Stored data
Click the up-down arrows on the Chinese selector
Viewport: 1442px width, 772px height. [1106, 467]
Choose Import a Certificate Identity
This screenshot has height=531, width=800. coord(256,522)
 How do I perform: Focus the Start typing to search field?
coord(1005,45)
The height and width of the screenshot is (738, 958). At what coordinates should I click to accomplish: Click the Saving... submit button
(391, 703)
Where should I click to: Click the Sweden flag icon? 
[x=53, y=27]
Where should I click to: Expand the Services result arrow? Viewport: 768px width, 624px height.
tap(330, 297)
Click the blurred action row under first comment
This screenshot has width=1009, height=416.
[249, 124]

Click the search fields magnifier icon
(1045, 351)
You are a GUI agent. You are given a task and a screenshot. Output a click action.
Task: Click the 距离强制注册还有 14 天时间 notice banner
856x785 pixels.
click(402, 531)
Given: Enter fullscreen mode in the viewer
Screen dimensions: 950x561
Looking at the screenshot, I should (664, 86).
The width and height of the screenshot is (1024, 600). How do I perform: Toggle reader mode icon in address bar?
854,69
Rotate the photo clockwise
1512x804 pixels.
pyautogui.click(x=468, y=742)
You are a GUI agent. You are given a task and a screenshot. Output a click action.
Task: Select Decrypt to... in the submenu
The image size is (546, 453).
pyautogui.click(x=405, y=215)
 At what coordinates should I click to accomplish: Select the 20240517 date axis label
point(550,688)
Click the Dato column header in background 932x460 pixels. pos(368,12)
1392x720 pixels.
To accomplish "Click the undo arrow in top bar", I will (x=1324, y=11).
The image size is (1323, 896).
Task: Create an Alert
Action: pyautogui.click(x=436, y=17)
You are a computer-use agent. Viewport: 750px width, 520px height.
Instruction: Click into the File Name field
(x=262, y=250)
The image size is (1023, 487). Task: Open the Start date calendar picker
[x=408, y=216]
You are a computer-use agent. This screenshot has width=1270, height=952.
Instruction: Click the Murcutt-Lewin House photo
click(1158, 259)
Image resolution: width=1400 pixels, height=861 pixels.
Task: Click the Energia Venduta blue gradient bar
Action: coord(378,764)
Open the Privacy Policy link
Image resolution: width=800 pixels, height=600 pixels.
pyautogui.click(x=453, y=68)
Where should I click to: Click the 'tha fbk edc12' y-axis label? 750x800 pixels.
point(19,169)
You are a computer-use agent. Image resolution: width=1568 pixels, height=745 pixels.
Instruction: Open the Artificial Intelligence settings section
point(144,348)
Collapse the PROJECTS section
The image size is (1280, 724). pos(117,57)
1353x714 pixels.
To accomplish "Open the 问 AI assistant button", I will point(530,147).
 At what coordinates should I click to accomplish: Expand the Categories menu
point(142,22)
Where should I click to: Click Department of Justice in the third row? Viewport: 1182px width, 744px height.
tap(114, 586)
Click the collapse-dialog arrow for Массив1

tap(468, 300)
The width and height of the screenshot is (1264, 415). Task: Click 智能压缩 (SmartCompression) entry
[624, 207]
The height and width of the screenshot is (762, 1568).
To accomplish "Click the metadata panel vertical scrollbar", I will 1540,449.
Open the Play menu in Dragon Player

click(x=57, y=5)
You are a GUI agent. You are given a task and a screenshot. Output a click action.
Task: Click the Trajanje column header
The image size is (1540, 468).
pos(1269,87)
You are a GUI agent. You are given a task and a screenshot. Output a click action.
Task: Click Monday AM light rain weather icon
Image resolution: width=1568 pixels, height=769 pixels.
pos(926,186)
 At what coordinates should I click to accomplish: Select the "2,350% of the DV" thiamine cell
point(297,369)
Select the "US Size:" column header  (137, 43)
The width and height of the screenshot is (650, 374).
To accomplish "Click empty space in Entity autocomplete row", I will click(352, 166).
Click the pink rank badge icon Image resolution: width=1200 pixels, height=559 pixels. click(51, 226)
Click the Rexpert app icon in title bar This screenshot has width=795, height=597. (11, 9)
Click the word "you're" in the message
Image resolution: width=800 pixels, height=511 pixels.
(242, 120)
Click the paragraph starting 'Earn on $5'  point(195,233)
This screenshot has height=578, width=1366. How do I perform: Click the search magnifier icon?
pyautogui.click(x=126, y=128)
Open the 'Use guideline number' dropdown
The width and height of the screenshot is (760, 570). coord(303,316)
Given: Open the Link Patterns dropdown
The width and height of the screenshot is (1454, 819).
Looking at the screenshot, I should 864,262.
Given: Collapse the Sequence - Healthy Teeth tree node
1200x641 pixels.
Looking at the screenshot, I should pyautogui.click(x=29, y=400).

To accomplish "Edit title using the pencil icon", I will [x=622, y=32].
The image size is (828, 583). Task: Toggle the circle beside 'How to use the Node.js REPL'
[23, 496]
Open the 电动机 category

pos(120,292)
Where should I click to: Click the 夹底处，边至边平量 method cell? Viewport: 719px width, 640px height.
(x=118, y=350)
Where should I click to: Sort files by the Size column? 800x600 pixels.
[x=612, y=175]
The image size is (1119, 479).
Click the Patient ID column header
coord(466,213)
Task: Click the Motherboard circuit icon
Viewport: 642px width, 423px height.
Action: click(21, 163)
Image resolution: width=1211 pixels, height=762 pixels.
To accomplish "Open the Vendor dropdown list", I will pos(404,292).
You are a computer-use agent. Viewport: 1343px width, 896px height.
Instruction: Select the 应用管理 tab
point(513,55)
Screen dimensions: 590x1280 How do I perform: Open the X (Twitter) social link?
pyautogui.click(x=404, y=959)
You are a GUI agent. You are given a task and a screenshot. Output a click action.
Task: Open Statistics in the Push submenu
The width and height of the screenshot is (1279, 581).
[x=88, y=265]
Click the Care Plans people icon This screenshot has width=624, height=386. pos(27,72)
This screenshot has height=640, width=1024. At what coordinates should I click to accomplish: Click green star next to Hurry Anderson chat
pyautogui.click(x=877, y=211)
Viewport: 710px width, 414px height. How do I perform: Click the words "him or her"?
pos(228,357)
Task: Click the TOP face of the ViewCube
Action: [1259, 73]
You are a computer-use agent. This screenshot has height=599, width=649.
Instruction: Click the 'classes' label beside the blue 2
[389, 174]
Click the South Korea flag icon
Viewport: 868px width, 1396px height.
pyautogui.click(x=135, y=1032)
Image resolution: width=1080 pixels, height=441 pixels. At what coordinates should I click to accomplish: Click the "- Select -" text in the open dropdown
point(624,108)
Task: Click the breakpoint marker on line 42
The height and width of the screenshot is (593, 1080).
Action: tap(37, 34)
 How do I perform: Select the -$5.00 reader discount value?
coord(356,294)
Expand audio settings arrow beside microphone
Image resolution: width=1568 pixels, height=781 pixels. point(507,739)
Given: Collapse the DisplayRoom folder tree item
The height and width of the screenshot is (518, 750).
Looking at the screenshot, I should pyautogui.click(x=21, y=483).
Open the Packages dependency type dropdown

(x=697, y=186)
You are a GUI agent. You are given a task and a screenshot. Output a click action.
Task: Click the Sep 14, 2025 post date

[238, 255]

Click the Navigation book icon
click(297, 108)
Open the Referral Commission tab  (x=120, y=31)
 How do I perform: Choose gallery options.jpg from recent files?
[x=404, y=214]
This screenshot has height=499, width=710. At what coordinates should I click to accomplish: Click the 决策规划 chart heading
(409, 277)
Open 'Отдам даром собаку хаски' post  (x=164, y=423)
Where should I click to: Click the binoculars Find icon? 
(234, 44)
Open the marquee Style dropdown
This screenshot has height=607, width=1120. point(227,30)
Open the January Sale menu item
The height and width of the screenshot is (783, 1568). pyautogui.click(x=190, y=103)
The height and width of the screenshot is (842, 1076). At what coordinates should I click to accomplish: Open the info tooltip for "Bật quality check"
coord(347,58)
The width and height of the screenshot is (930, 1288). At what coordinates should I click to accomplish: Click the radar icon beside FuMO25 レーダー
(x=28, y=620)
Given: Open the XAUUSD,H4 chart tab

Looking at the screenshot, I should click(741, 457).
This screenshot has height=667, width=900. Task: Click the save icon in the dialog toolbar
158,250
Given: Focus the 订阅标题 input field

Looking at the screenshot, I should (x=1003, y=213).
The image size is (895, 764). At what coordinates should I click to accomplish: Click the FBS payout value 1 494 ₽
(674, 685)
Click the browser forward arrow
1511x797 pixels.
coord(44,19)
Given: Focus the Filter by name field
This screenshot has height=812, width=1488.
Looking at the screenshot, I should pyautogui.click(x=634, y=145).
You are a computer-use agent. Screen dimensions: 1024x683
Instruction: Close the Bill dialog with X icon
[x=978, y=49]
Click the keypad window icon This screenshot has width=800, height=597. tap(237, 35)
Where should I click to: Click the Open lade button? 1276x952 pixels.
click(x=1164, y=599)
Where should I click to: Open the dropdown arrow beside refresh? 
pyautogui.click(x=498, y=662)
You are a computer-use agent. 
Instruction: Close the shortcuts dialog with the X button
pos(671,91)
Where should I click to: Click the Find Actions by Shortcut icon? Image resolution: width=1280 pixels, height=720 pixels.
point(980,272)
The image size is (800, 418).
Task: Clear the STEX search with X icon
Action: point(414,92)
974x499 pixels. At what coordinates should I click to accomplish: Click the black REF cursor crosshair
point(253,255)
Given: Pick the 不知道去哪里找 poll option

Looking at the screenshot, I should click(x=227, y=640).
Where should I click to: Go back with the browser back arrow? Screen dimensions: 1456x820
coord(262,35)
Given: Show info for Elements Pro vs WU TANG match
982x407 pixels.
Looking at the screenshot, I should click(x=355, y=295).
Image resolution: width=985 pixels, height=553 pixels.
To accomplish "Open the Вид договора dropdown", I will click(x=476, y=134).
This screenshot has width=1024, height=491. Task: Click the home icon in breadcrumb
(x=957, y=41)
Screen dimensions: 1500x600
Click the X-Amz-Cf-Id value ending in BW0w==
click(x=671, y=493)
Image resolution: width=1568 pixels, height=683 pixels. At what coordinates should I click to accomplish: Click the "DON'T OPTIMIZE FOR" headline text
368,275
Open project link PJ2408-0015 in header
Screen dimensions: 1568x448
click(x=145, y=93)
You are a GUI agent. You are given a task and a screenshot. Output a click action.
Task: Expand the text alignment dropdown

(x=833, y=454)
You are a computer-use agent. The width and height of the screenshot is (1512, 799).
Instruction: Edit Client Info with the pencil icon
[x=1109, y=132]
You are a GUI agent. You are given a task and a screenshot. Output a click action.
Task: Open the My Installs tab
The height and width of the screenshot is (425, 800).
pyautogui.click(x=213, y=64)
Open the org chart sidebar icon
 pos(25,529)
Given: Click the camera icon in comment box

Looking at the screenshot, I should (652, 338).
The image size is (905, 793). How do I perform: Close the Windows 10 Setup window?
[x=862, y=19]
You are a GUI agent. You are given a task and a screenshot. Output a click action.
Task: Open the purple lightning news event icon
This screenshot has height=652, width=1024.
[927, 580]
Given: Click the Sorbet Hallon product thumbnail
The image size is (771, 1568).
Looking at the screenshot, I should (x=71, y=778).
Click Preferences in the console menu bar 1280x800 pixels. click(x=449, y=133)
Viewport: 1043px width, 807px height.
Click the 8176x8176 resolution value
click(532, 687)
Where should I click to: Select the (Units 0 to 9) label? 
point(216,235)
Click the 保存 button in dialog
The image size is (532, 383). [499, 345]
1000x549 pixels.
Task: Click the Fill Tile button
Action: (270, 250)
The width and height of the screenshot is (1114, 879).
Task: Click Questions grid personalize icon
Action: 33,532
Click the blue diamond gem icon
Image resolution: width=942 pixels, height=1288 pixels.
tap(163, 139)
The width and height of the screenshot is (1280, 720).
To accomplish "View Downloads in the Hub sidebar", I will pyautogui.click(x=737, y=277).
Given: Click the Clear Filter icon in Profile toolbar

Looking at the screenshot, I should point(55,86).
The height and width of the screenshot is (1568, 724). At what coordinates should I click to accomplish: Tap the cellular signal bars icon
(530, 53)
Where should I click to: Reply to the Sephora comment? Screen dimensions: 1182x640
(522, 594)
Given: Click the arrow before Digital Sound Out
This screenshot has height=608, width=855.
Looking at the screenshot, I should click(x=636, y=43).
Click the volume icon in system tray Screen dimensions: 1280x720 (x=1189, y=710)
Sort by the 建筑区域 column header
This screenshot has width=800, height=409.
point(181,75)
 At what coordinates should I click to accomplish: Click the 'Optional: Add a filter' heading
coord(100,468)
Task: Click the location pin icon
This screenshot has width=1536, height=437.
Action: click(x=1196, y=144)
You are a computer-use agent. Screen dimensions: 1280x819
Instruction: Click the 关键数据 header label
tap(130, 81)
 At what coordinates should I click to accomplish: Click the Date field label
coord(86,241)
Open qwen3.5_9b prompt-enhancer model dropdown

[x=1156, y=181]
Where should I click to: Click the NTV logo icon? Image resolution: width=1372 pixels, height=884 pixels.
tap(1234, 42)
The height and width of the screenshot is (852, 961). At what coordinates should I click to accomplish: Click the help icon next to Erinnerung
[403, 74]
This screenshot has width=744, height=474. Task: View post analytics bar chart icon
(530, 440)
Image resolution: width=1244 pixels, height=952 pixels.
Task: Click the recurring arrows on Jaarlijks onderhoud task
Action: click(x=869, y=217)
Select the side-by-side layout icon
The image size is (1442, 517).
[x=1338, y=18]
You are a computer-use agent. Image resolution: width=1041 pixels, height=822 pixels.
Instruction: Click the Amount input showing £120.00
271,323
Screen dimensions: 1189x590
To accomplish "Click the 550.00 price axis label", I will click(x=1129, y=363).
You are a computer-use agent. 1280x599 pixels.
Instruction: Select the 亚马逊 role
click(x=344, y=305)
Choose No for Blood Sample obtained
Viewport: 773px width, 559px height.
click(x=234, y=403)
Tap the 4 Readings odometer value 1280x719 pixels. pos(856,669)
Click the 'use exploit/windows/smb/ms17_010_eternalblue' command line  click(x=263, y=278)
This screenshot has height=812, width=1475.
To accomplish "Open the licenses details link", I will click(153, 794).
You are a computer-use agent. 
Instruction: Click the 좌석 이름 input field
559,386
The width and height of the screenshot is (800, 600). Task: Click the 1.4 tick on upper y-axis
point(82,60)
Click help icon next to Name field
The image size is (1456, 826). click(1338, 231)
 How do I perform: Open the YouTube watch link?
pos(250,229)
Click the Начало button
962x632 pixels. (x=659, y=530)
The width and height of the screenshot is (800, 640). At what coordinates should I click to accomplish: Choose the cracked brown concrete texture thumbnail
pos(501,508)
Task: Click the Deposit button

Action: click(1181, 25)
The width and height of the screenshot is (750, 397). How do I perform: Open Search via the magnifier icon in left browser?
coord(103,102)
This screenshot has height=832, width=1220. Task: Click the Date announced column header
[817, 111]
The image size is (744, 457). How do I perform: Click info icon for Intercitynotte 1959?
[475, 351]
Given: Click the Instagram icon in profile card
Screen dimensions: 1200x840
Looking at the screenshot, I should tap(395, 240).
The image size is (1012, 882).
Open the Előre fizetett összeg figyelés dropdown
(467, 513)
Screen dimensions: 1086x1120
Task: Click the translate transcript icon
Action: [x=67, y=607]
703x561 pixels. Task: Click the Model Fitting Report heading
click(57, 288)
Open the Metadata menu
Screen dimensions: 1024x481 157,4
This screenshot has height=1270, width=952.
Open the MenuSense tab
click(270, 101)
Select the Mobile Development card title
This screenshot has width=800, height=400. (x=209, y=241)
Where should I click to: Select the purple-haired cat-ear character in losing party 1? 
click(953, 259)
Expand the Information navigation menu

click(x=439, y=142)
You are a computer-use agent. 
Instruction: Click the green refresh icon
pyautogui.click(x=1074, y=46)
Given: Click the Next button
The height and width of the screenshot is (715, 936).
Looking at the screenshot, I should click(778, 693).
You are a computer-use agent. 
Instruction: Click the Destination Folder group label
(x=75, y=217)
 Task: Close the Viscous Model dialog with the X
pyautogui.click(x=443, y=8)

What the task asks:
Given the records above, reproduce precisely and only the lines between the line holding "Viewport: 710px width, 414px" and the line holding "Open the Referral", inclusive.

Task response:
Viewport: 710px width, 414px height. How do I perform: Click the words "him or her"?
pos(228,357)
Task: Click the TOP face of the ViewCube
Action: [1259, 73]
You are a computer-use agent. This screenshot has height=599, width=649.
Instruction: Click the 'classes' label beside the blue 2
[389, 174]
Click the South Korea flag icon
Viewport: 868px width, 1396px height.
pyautogui.click(x=135, y=1032)
Image resolution: width=1080 pixels, height=441 pixels. At what coordinates should I click to accomplish: Click the "- Select -" text in the open dropdown
point(624,108)
Task: Click the breakpoint marker on line 42
The height and width of the screenshot is (593, 1080).
Action: tap(37, 34)
 How do I perform: Select the -$5.00 reader discount value?
coord(356,294)
Expand audio settings arrow beside microphone
Image resolution: width=1568 pixels, height=781 pixels. point(507,739)
Given: Collapse the DisplayRoom folder tree item
The height and width of the screenshot is (518, 750).
Looking at the screenshot, I should pyautogui.click(x=21, y=483).
Open the Packages dependency type dropdown

(x=697, y=186)
You are a GUI agent. You are given a task and a screenshot. Output a click action.
Task: Click the Sep 14, 2025 post date

[238, 255]

Click the Navigation book icon
click(297, 108)
Open the Referral Commission tab  (x=120, y=31)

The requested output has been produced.